A: 理容師になるには国家試験があるため、ろう学校内で選考があり試験合格の見込みのない生徒は理容科に進めない。つまり、理容師はある意味ではろう者の中のエリート集団。したがって、博論を読むのは難しいかもしれないが、自分の発言を文章化したものについては、充分に読みこなすリテラシーを有すると考えている。

♦なぜ理容師に焦点を当てたのか?

Q: 生活していく上で聴者と関わる職業は他にもたくさんあると思う。あえて、理容師に興味を持ったのはなぜか?

A: 協力者たちの在学時には、ろう学校での他の専攻科は縫製、木工、地域の伝統産業など対人コミュニケーションの少ない業種であった。その中で、特に聴者との関わりが密接な職業である理容科が、多数のろう学校に設立されたことに関心を持った。

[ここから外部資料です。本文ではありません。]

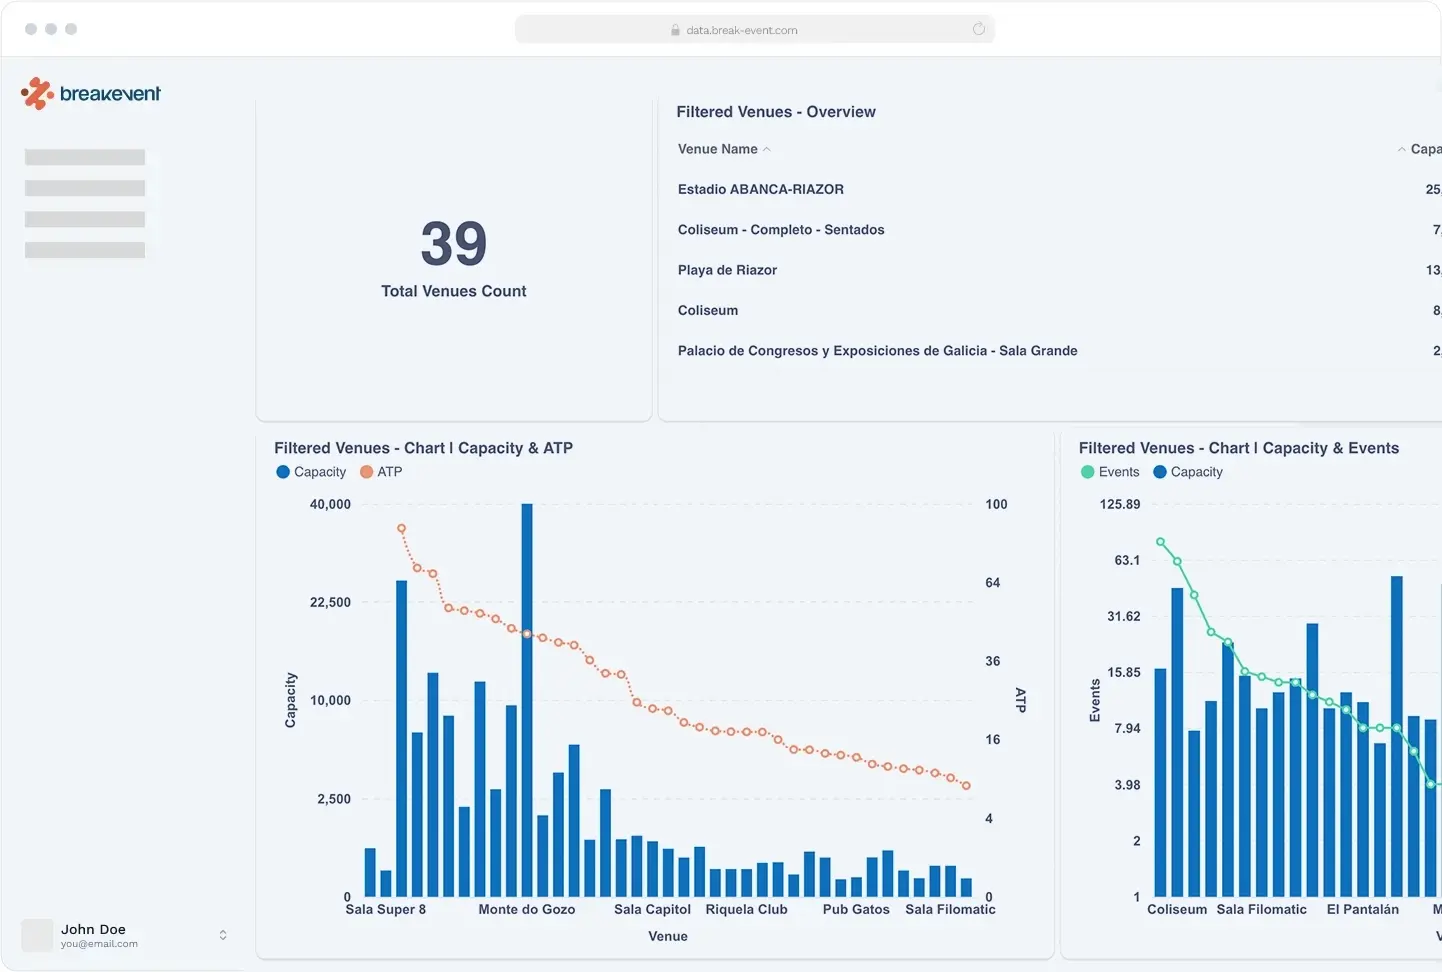This screenshot has width=1442, height=972.
Task: Click the 39 Total Venues Count card
Action: (454, 260)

Comment: わかりました。私の専門は観光であり、現在では地域産業の職人と観光客との交流があるので、こうした疑問を持った。

♦理容店で客が普通に話しているエピソードについて

Comment: 私は外国人支援に関わっている。ろう者が二重の意味でのマイノリティ(言語+口話教育)である点に興味を持った。自分も、支援対象者(日本語の出来ない中国人)が料理店を開いたため、心配になって客として足を運んでいる。そこでは、常連の客が相手に通じていないにもかかわらず、平気でどんどん話しかけているという、ろう理容師の店と全く同じ現象がみられる。こうした場合、客と店主との間に独特のコミュニケーションが出来上がっているのでは?互いに何を求めているのかを掘り下げると面白いと思う(自分の研究も同様)。

♦手話に書記言語があるのか?

Q: いろいろなストラテジーが編み出されているのは興味深い。手話に書記言語はあるのか?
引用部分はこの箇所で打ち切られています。